WHAT YOU HAVE TO DO:
Produce the full set of records below once more, exactly as they stand.

-------- DATA

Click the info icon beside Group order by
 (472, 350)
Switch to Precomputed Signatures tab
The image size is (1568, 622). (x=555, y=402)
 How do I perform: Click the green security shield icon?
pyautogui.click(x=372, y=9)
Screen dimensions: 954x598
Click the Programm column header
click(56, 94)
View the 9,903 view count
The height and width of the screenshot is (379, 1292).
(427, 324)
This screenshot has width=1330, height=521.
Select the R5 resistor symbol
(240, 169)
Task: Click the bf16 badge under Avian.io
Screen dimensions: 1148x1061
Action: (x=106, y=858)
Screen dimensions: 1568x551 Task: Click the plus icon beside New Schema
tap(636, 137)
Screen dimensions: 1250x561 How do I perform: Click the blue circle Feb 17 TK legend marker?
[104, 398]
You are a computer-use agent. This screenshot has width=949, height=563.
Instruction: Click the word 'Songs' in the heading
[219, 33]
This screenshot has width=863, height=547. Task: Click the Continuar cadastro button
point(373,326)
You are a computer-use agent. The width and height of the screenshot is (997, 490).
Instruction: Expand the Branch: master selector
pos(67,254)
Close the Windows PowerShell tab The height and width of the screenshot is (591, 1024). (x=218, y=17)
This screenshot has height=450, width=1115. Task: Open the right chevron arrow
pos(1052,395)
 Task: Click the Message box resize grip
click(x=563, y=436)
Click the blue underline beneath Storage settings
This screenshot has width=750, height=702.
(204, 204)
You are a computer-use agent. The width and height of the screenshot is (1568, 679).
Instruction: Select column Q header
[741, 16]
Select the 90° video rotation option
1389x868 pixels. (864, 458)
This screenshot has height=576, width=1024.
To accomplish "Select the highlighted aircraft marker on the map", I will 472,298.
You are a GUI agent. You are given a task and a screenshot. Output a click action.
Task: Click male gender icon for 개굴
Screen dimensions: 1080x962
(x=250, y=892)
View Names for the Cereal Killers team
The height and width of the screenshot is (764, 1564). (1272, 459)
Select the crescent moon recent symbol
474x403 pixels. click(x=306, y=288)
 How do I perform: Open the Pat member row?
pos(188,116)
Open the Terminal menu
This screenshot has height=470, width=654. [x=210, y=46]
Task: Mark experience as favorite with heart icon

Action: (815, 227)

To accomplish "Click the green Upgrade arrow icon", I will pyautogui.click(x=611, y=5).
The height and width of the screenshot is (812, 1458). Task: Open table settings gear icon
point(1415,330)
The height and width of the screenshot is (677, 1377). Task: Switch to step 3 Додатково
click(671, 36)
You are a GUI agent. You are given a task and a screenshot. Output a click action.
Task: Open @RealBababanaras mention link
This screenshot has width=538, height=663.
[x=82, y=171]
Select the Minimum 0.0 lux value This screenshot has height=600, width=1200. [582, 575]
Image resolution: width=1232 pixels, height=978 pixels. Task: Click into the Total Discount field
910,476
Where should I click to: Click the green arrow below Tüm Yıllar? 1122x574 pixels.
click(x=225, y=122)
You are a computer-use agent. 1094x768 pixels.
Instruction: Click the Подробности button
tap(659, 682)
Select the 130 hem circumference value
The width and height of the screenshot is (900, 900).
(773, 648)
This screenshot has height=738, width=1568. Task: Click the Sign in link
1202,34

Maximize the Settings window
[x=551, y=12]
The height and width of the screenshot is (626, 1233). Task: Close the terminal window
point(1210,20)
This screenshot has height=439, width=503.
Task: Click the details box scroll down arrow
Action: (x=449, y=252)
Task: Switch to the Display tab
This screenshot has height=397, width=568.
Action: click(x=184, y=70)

----------------

EXPECTED OUTPUT:
Click the info icon beside Group order by
 (472, 350)
Switch to Precomputed Signatures tab
The image size is (1568, 622). (x=555, y=402)
 How do I perform: Click the green security shield icon?
pyautogui.click(x=372, y=9)
Screen dimensions: 954x598
Click the Programm column header
click(56, 94)
View the 9,903 view count
The height and width of the screenshot is (379, 1292).
(427, 324)
This screenshot has width=1330, height=521.
Select the R5 resistor symbol
(240, 169)
Task: Click the bf16 badge under Avian.io
Screen dimensions: 1148x1061
Action: (x=106, y=858)
Screen dimensions: 1568x551 Task: Click the plus icon beside New Schema
tap(636, 137)
Screen dimensions: 1250x561 How do I perform: Click the blue circle Feb 17 TK legend marker?
[104, 398]
You are a computer-use agent. This screenshot has width=949, height=563.
Instruction: Click the word 'Songs' in the heading
[219, 33]
This screenshot has width=863, height=547. Task: Click the Continuar cadastro button
point(373,326)
You are a computer-use agent. The width and height of the screenshot is (997, 490).
Instruction: Expand the Branch: master selector
pos(67,254)
Close the Windows PowerShell tab The height and width of the screenshot is (591, 1024). (x=218, y=17)
This screenshot has height=450, width=1115. Task: Open the right chevron arrow
pos(1052,395)
 Task: Click the Message box resize grip
click(x=563, y=436)
Click the blue underline beneath Storage settings
This screenshot has width=750, height=702.
(204, 204)
You are a computer-use agent. The width and height of the screenshot is (1568, 679).
Instruction: Select column Q header
[741, 16]
Select the 90° video rotation option
1389x868 pixels. (864, 458)
This screenshot has height=576, width=1024.
To accomplish "Select the highlighted aircraft marker on the map", I will 472,298.
You are a GUI agent. You are given a task and a screenshot. Output a click action.
Task: Click male gender icon for 개굴
Screen dimensions: 1080x962
(x=250, y=892)
View Names for the Cereal Killers team
The height and width of the screenshot is (764, 1564). (1272, 459)
Select the crescent moon recent symbol
474x403 pixels. click(x=306, y=288)
 How do I perform: Open the Pat member row?
pos(188,116)
Open the Terminal menu
This screenshot has height=470, width=654. [x=210, y=46]
Task: Mark experience as favorite with heart icon

Action: (815, 227)

To accomplish "Click the green Upgrade arrow icon", I will pyautogui.click(x=611, y=5).
The height and width of the screenshot is (812, 1458). Task: Open table settings gear icon
point(1415,330)
The height and width of the screenshot is (677, 1377). Task: Switch to step 3 Додатково
click(671, 36)
You are a GUI agent. You are given a task and a screenshot. Output a click action.
Task: Open @RealBababanaras mention link
This screenshot has width=538, height=663.
[x=82, y=171]
Select the Minimum 0.0 lux value This screenshot has height=600, width=1200. [582, 575]
Image resolution: width=1232 pixels, height=978 pixels. Task: Click into the Total Discount field
910,476
Where should I click to: Click the green arrow below Tüm Yıllar? 1122x574 pixels.
click(x=225, y=122)
You are a computer-use agent. 1094x768 pixels.
Instruction: Click the Подробности button
tap(659, 682)
Select the 130 hem circumference value
The width and height of the screenshot is (900, 900).
(773, 648)
This screenshot has height=738, width=1568. Task: Click the Sign in link
1202,34

Maximize the Settings window
[x=551, y=12]
The height and width of the screenshot is (626, 1233). Task: Close the terminal window
point(1210,20)
This screenshot has height=439, width=503.
Task: Click the details box scroll down arrow
Action: (x=449, y=252)
Task: Switch to the Display tab
This screenshot has height=397, width=568.
Action: click(x=184, y=70)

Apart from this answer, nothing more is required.